Two areas where I think more research will give us additional clarity are ischemic preconditioning (IPC) and recovery. IPC involves putting the cuffs on before the exercise. One recent study had participants warm up (5 minutes cycling at 50-60 watts, 5 minutes of dynamic stretching, 8 reps of bench press at 50% of target weight, 5 reps at 75% of target weight) followed by 5 minutes of BFRT. They then released the cuffs and did the bench press at the target weight. They compared them with controls who did the same protocol but simply rested while the experimental group did BFRT. Mean barbell velocity was increased by IPC and rate of perceived exertion (RPE) was decreased. Translation for performance? Unclear as yet, but worth looking into.

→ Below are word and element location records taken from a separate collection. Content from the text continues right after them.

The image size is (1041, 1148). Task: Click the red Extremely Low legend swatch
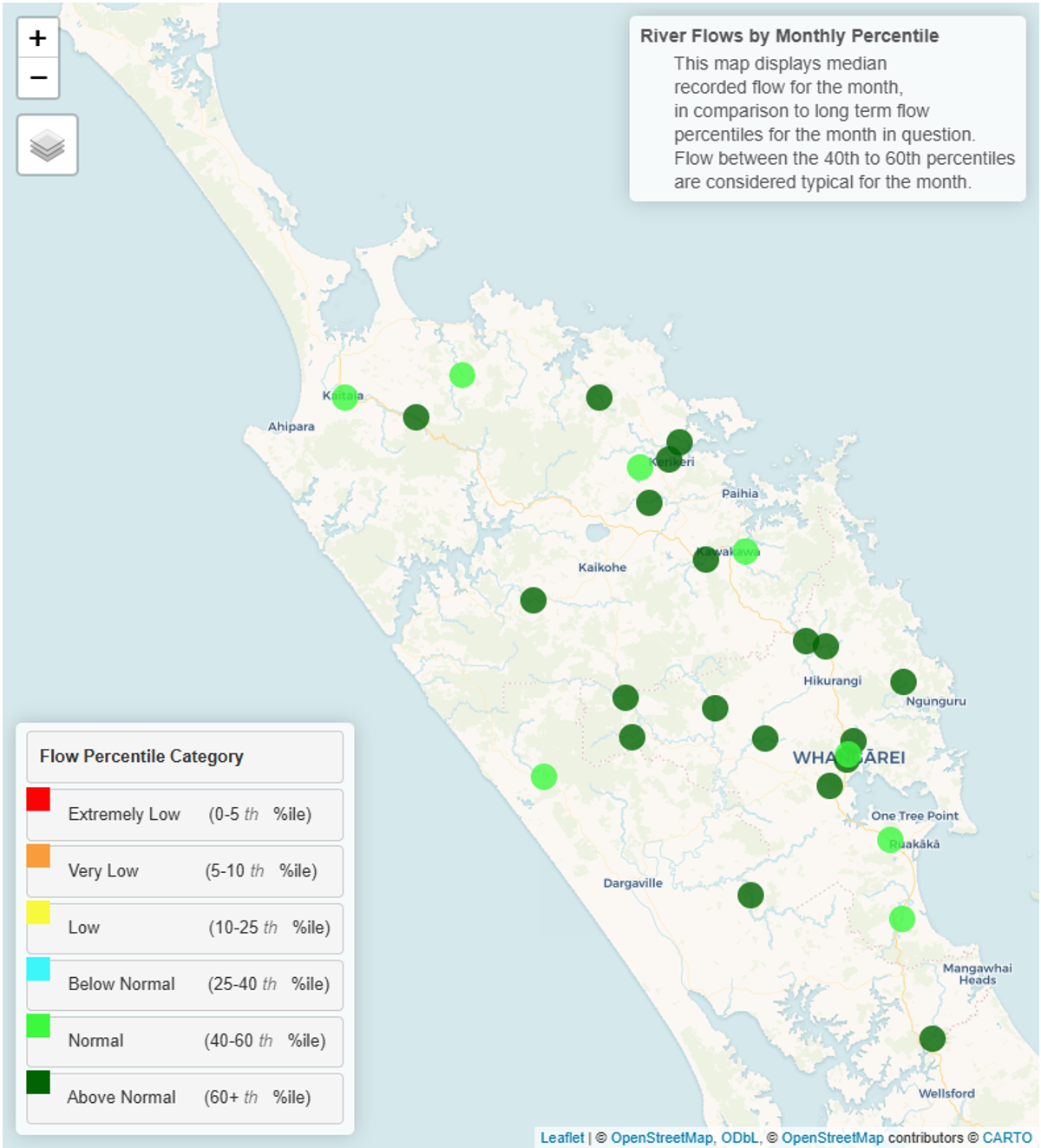[38, 799]
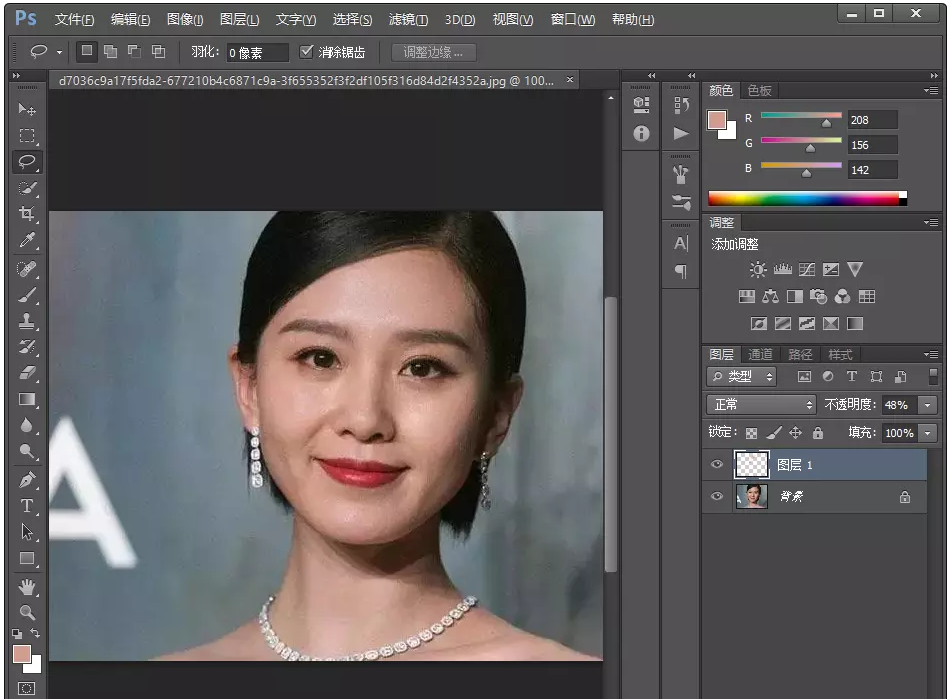
Task: Select the Crop tool
Action: [27, 214]
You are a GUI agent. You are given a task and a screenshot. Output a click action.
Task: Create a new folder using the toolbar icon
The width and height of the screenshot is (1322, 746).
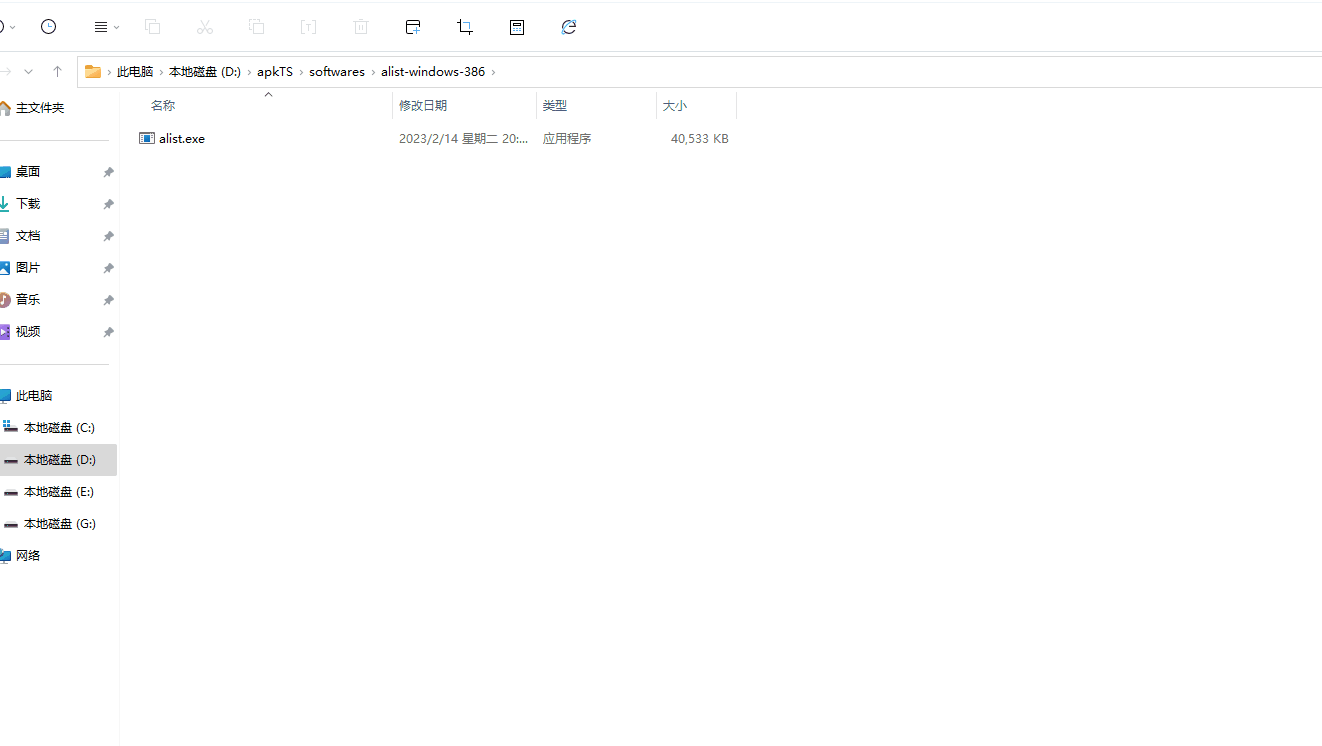[x=413, y=27]
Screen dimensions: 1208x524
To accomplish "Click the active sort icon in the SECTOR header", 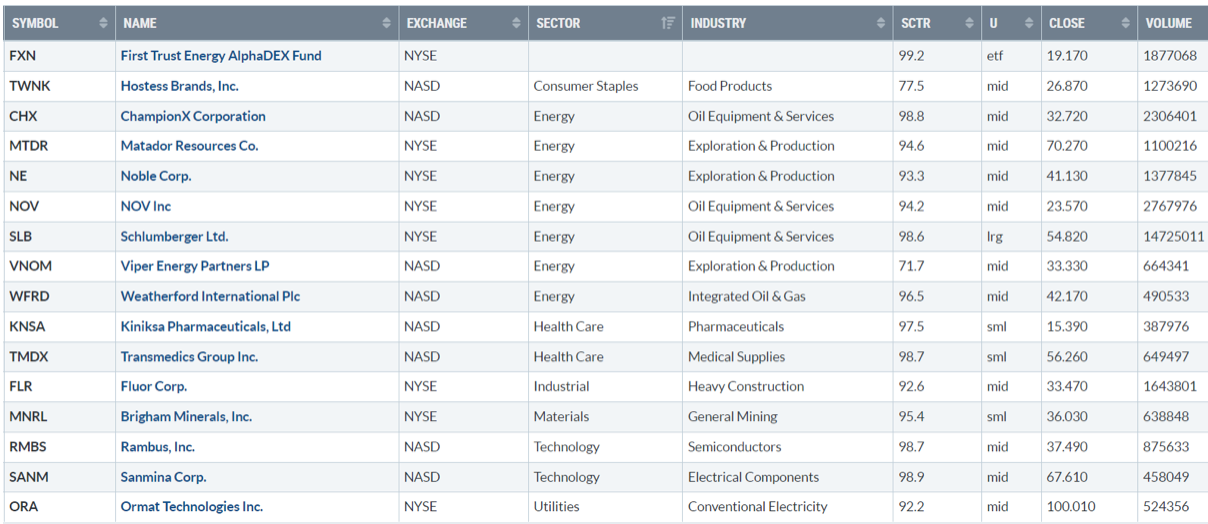I will click(x=668, y=23).
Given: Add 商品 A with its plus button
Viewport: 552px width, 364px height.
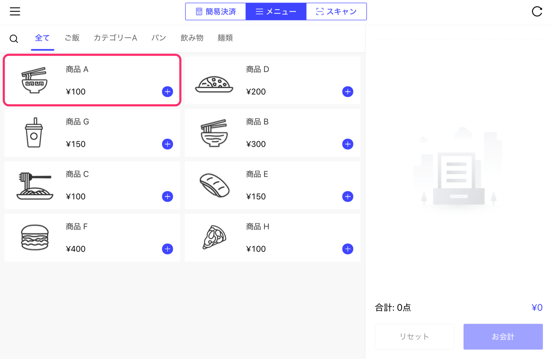Looking at the screenshot, I should (x=167, y=92).
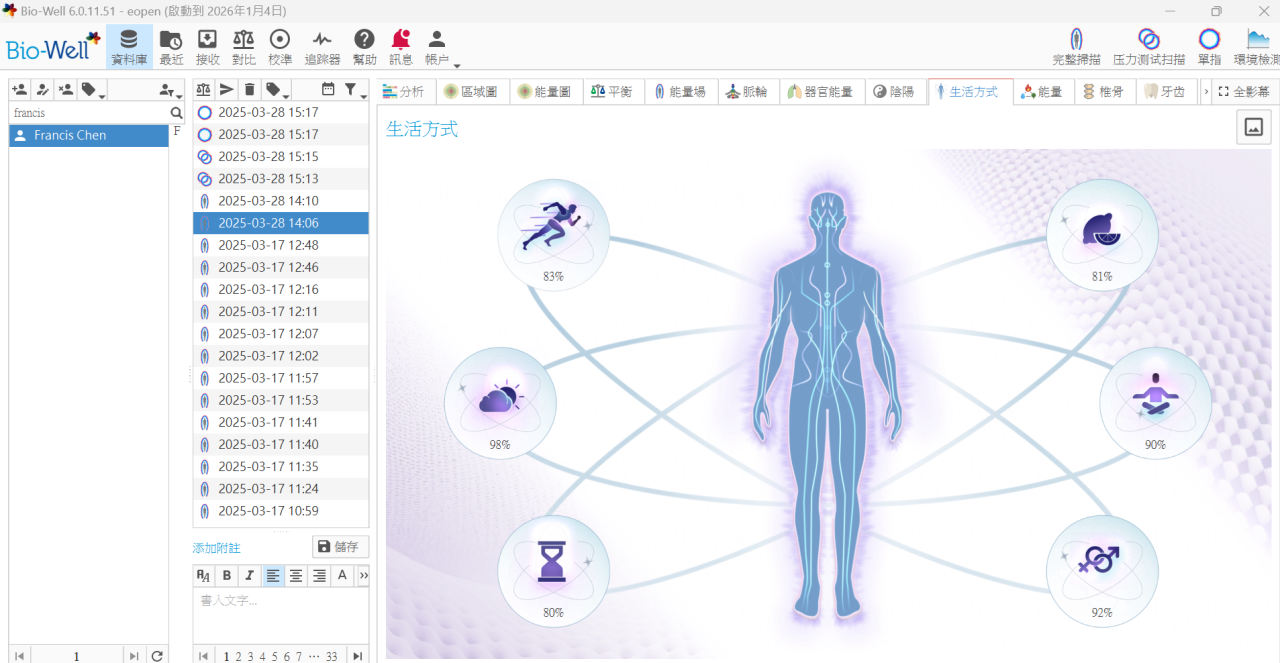
Task: Click the 全影幕 fullscreen button
Action: (x=1244, y=91)
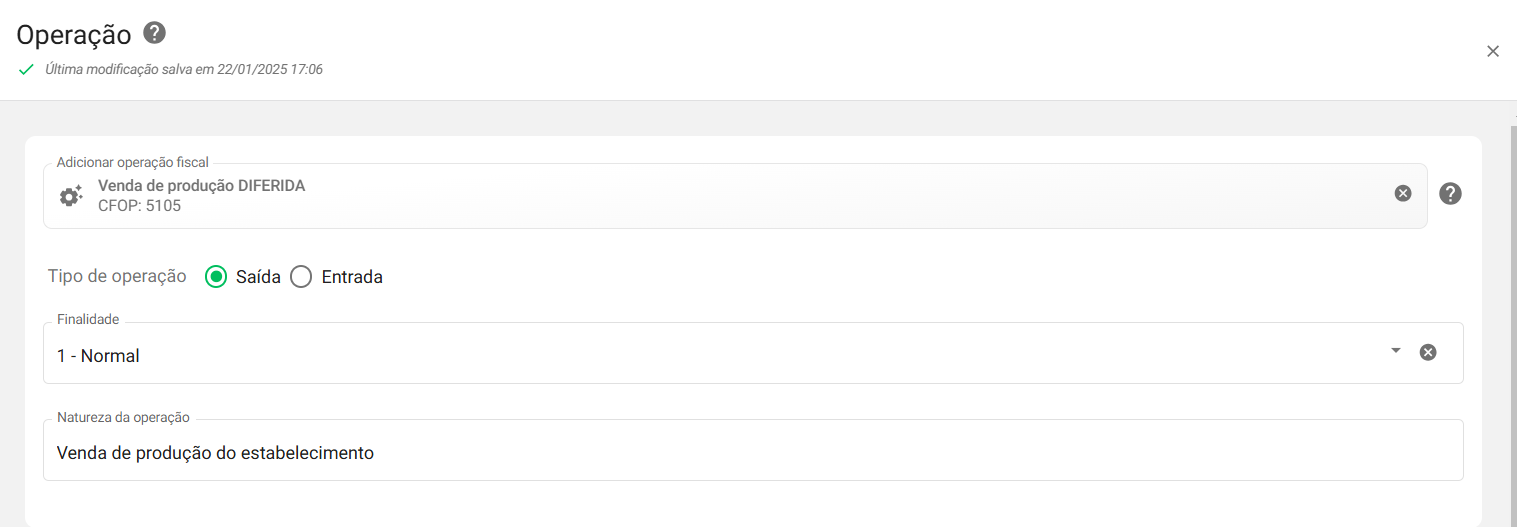
Task: Select the Entrada radio button
Action: (301, 277)
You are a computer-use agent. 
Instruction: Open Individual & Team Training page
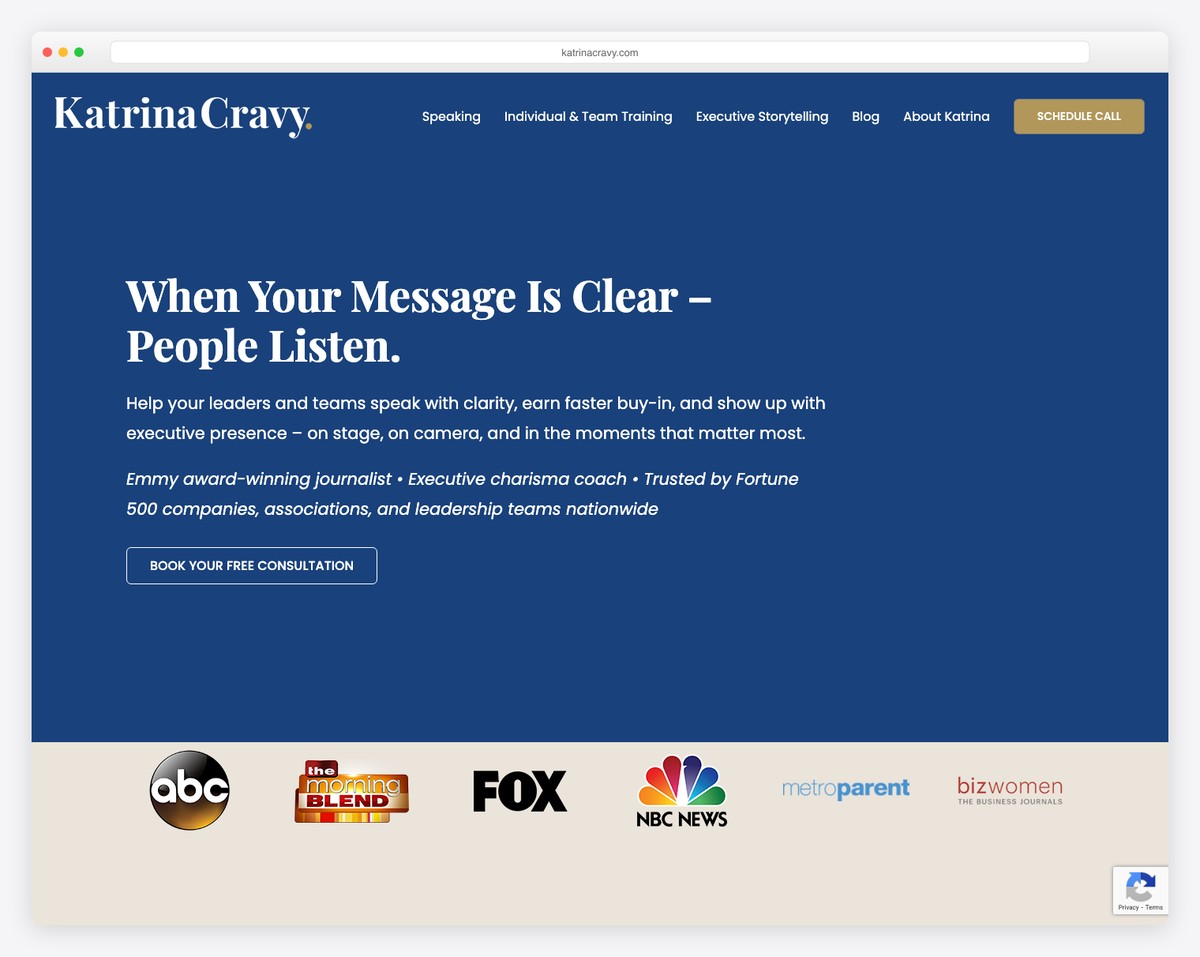[x=588, y=116]
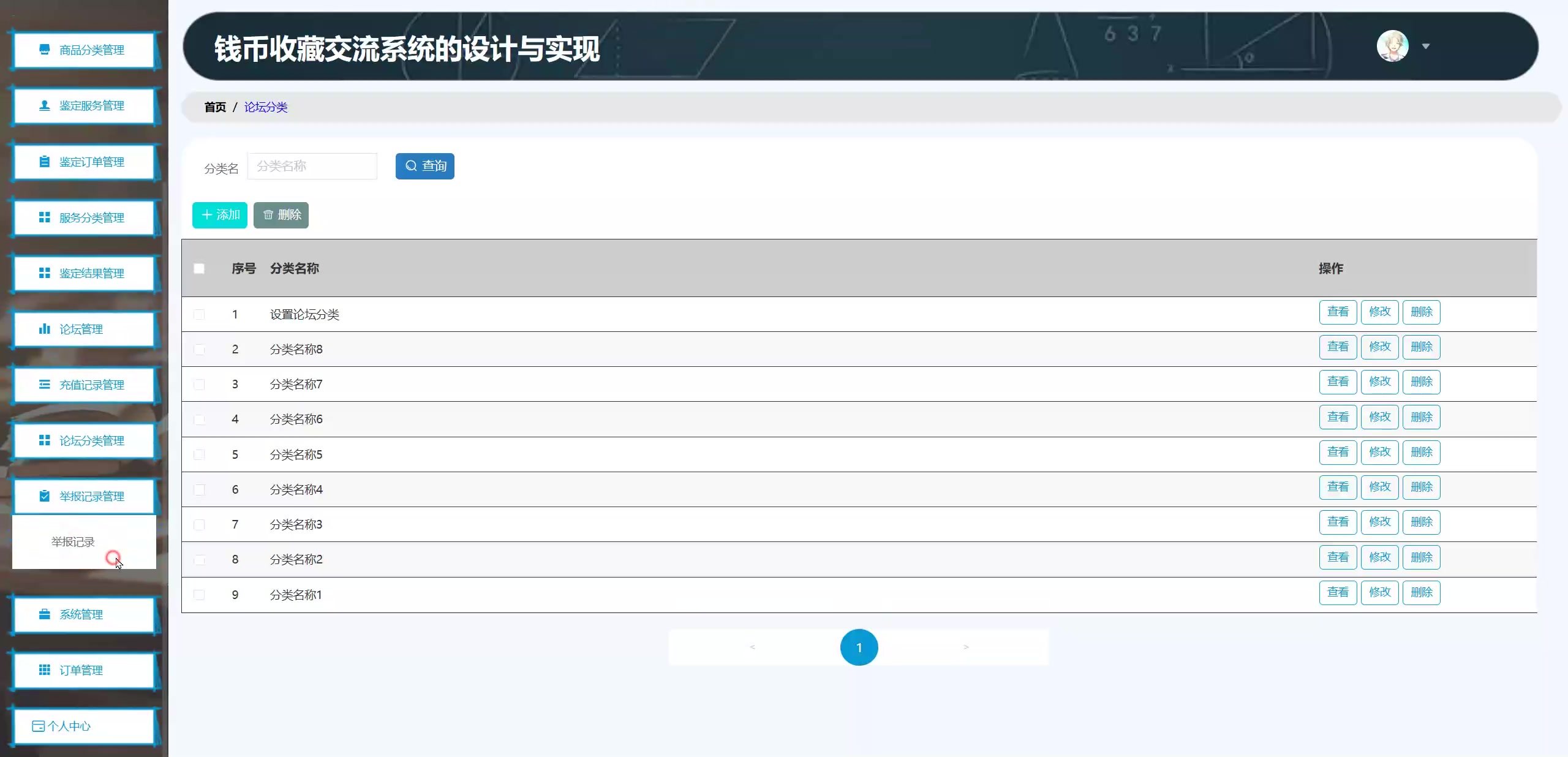Click the shop icon in 商品分类管理

click(x=44, y=50)
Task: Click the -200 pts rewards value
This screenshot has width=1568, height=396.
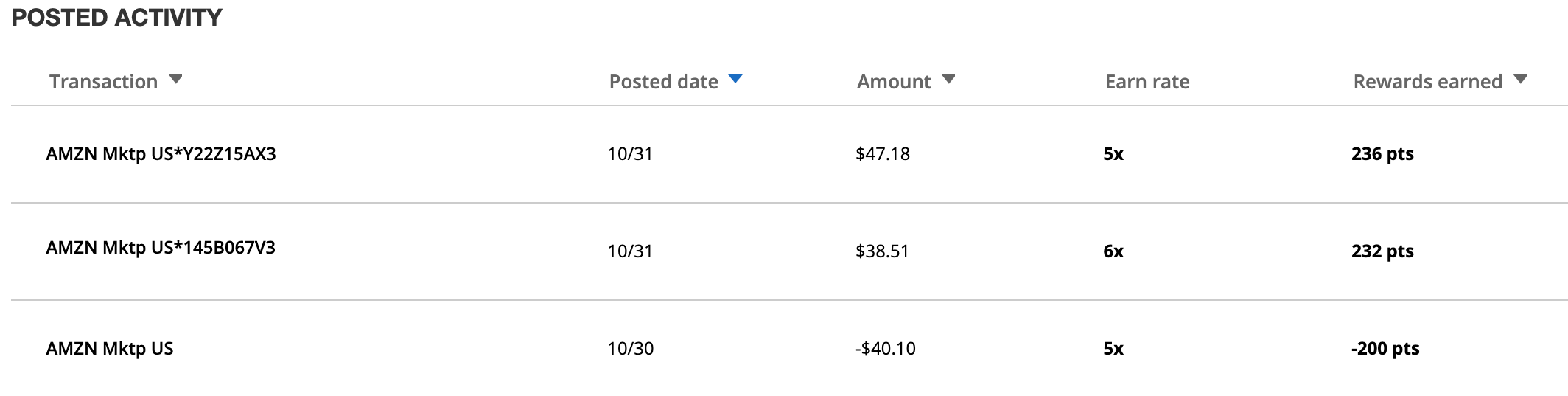Action: point(1385,349)
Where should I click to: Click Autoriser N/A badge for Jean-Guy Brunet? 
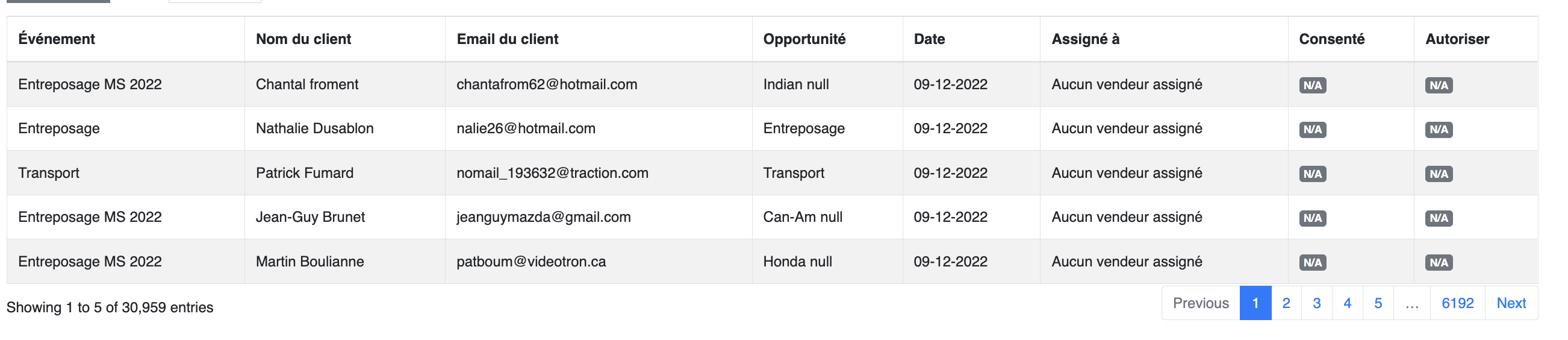pos(1439,218)
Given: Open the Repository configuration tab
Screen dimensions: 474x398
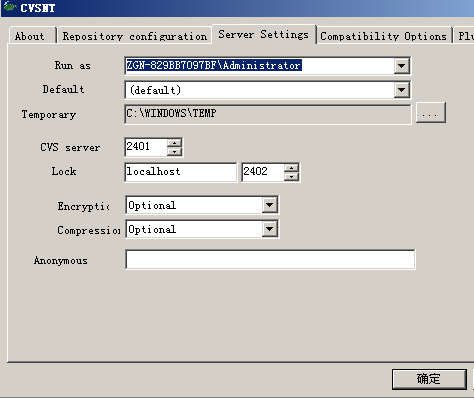Looking at the screenshot, I should [x=135, y=36].
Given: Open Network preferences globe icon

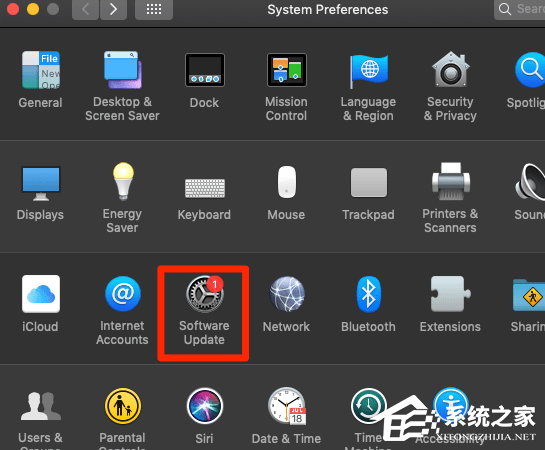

I recently attended the annual meeting of the American Orthopaedic Society for Sports Medicine. One of the speakers there mentioned that BFRT is being used as a post-game recovery tool in the NFL. This was something new to me. I checked with some other team physicians and trainers I know, including an NFL team physician, who reported that his team only uses BFRT for rehabilitation. One of my colleagues who works with a pro baseball team, however, confirmed that many of his pitchers use BFRT for passive recovery after games. Doing a literature search, I found a couple articles that did not support any benefit for BFRT for recovery. I did find one article which found an interesting benefit in using BFRT immediately after sprint training. They tested cyclists doing sprint workouts involving a 30 second max effort sprint. Within 15 seconds of completing the sprint, they had the participants lay on a table and inflate cuffs to 130 mm Hg for 2 minutes. This was repeated 4, 5, 6, or 7 times in week 1, 2, 3 or 4 of the four-week protocol. The control group did the same but without BFRT. The group using the BFRT during the recovery period showed an increase in VO2 Max of 4.5%! The control group didn’t change VO2 max at all. It was not only interesting that BFRT increased VO2 max, but also interesting that sprint training didn’t move the needle for their aerobic fitness. I suspect, however, that four to seven 30 second sprints is just not enough high intensity training to affect a trained cyclist.
Despite the apparent advantage of BFRT on oxygen utilization, when they tested the groups on a 15 km time trial, there was no difference. The researchers concluded that there are multiple factors that affect performance (especially mental factors) that are independent of VO2 max. The bottom line remains that there was no performance benefit in a time trial. But any endurance athlete can’t help but be enticed by a 4.5% increase in VO2 max. VO2 max is in many ways a vanity metric for endurance athletes. It puts your aerobic fitness into a number that can be compared to others, but doesn’t do jack to win you any races. Still, it does reflect fitness, and fitness is a component of performance.
What will BFRT show us next? I’m eager to see.